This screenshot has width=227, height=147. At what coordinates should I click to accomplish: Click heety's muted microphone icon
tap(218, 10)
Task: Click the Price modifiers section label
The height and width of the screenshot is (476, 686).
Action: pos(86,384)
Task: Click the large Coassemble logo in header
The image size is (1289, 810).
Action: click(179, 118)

==

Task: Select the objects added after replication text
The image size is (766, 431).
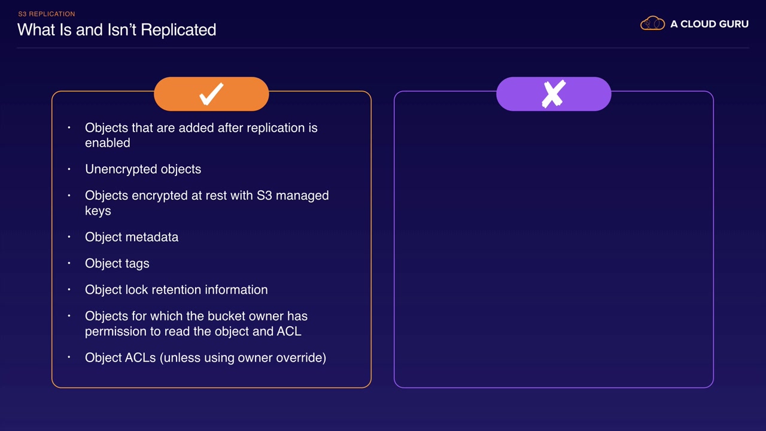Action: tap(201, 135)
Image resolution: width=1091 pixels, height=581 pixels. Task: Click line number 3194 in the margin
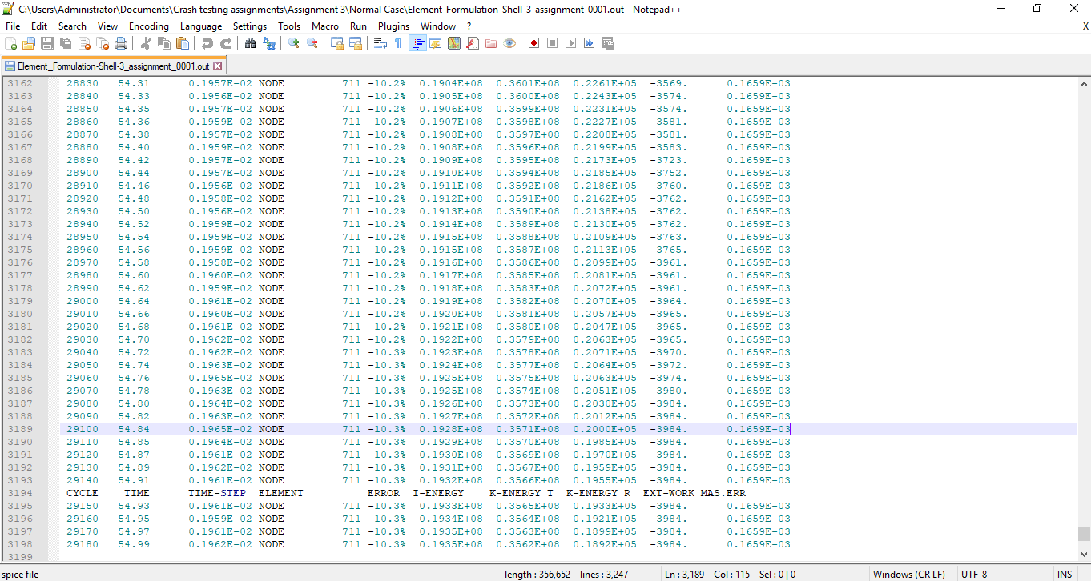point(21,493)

...

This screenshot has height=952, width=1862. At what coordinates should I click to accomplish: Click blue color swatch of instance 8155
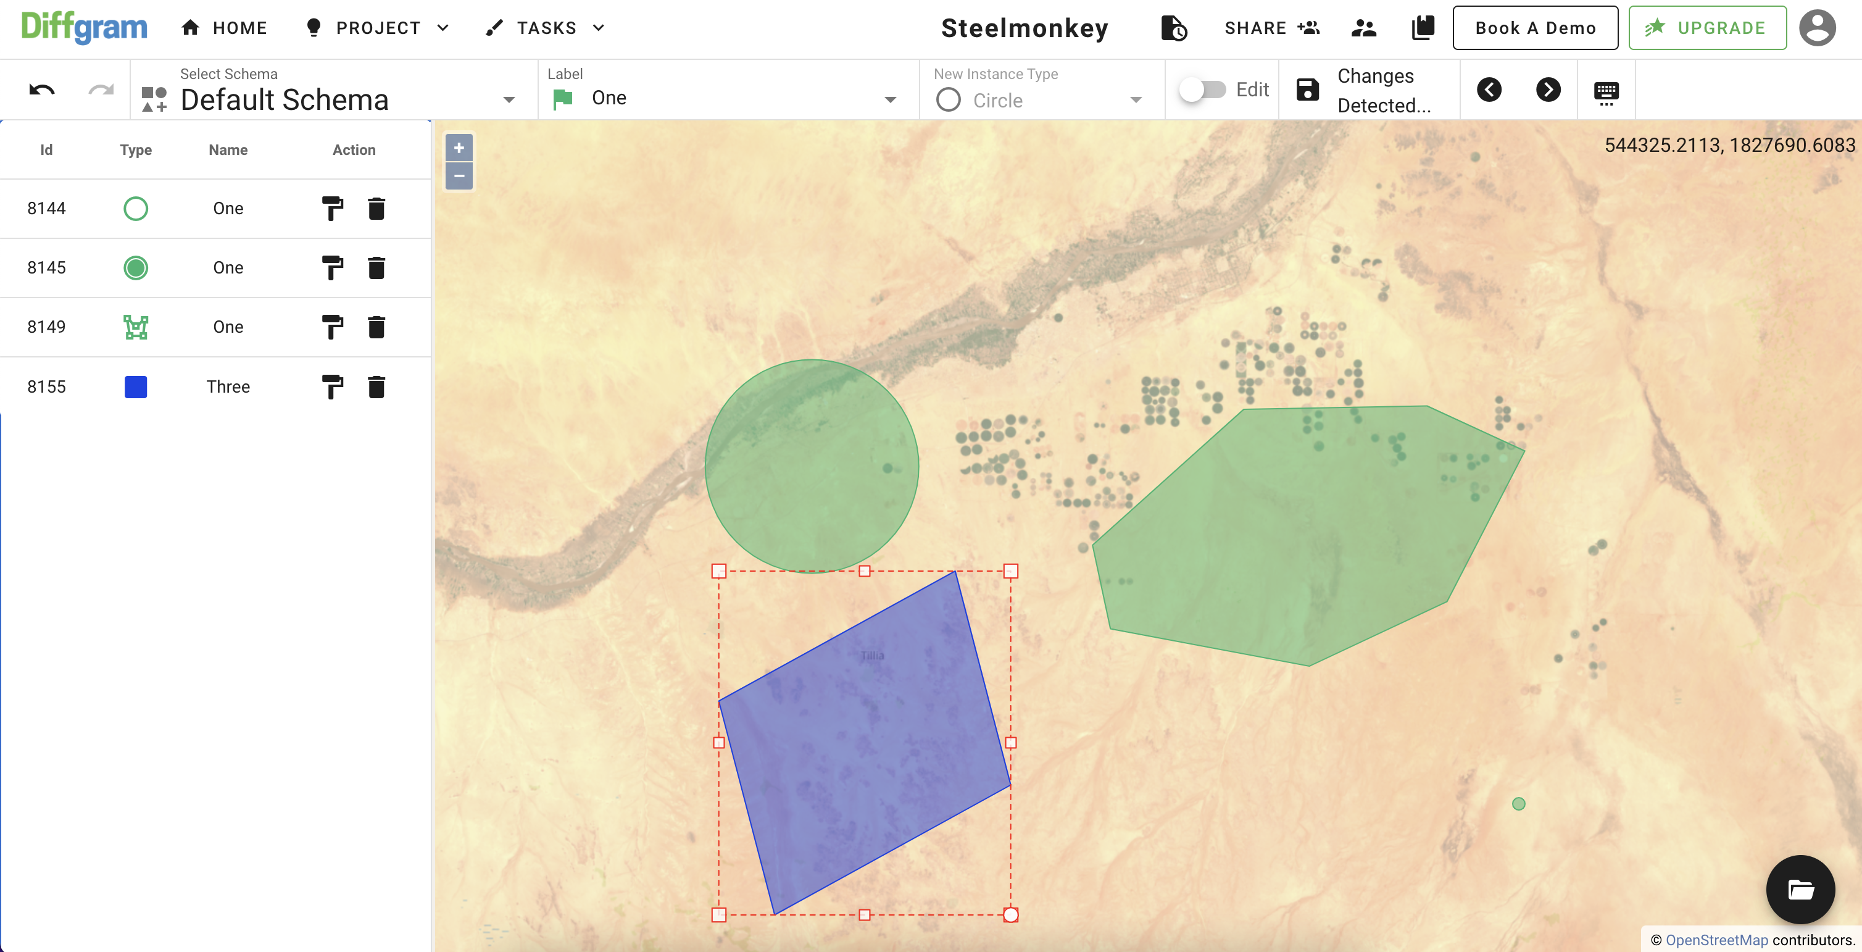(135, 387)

Task goal: Write out the entries from the line with "Task: Select the" up to and including the line with "point(21,493)", substituting "gutter" for "margin" and changing nothing else. Leave the pictures out of your answer.

Result for this task:
Task: Select the objects added after replication text
The image size is (766, 431).
Action: tap(201, 135)
Image resolution: width=1091 pixels, height=581 pixels. Task: Click line number 3194 in the gutter
point(21,493)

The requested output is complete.